We can run similar analyses with the raw reads in the eDNA data. There are three types of data in the eDNA data: 12S metabarcoding data, which is a specific region of the 12S gene in the mitogenome, 16S metabarcoding, the same but for 16S, and shotgun metabarcoding, which is 'raw' sequencing data from everything found in a water sample.

Let' pull out one of the 12S reads, the first read from V10_CKI_N_1_5_R1:

@VH00640:1:AACCK23M5:1:1101:55591:1057 1:N:0:1
GTCGGTAAAACTCGTGCCAGCCACCGCGGTTATACGAGAGGCCCAAGTCGATAGGCATACGGCGTAAAGAGTGGTTAAGGAACATTTACACTAGGGTCGAATATTTTCAAAGCCGTCATACGCCTATGAGAATGAGAAACTCA
+
CCCCCCCCCCCCCCCCCCCCCCCCCCCCCC;CC;CCCCCCCCC;CCCCCCCCCCCCCCCCCCCCCCC;CCCCCCCC-CCCCCCCCCCCCCCCCCCCCCCCCC;CCCC-CC;C-CCCCCC-CCCCCCCC-C-CCC-C-CCC;C;

The second row is the DNA sequence. Let's BLAST that:

image

The first hit is for Plectrogenium kamoharai, but only with an identity of 89%, too low for most researchers in this space. We prefer more than 97%. So this does look like some kind of fish, but we don't know which one.

Let's put this read into Logan as well:

image

Interesting! Many hits, most of them decent. You can see all of those hits next to Australia - all of these hits are OceanOmics samples we have previously uploaded to SRA. The read we searched is within this dataset, too. Nobody else has detected this fish. You can see how little marine metagenomics data there is!

There's an interesting hit next to the US, but that seems to be an error somewhere as the metadata itself indicates this to be a OceanOmics sample from Australia.
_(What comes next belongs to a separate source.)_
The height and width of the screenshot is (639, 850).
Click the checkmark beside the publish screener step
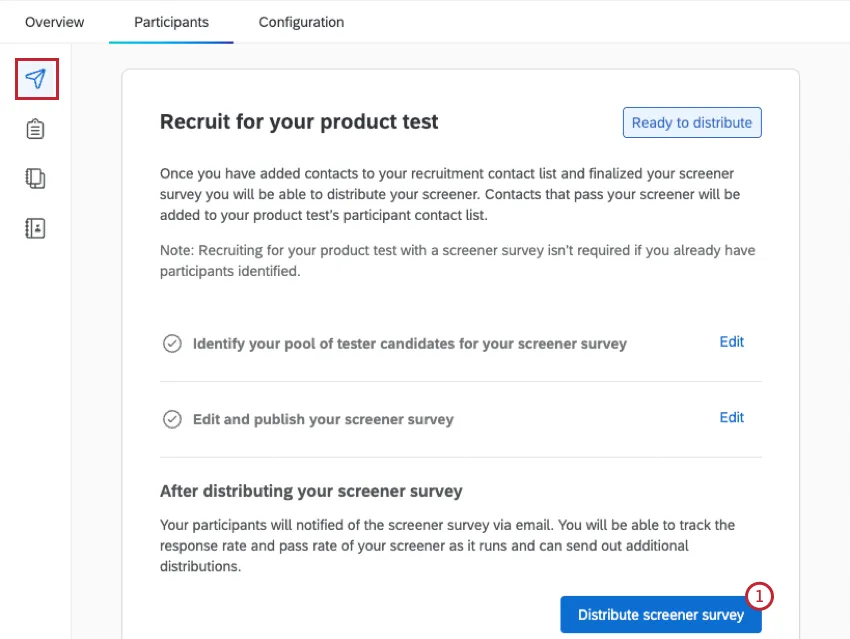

At this point you would take these entire datasets and run them through an amplicon/metabarcoding analysis pipeline. OceanOmics has a pipeline, too: OceanOmics-amplicon-nf. These pipelines merge duplicated reads into amplicon sequence variants (ASVs), assign taxonomic labels, and tell you which species are present in entire sample.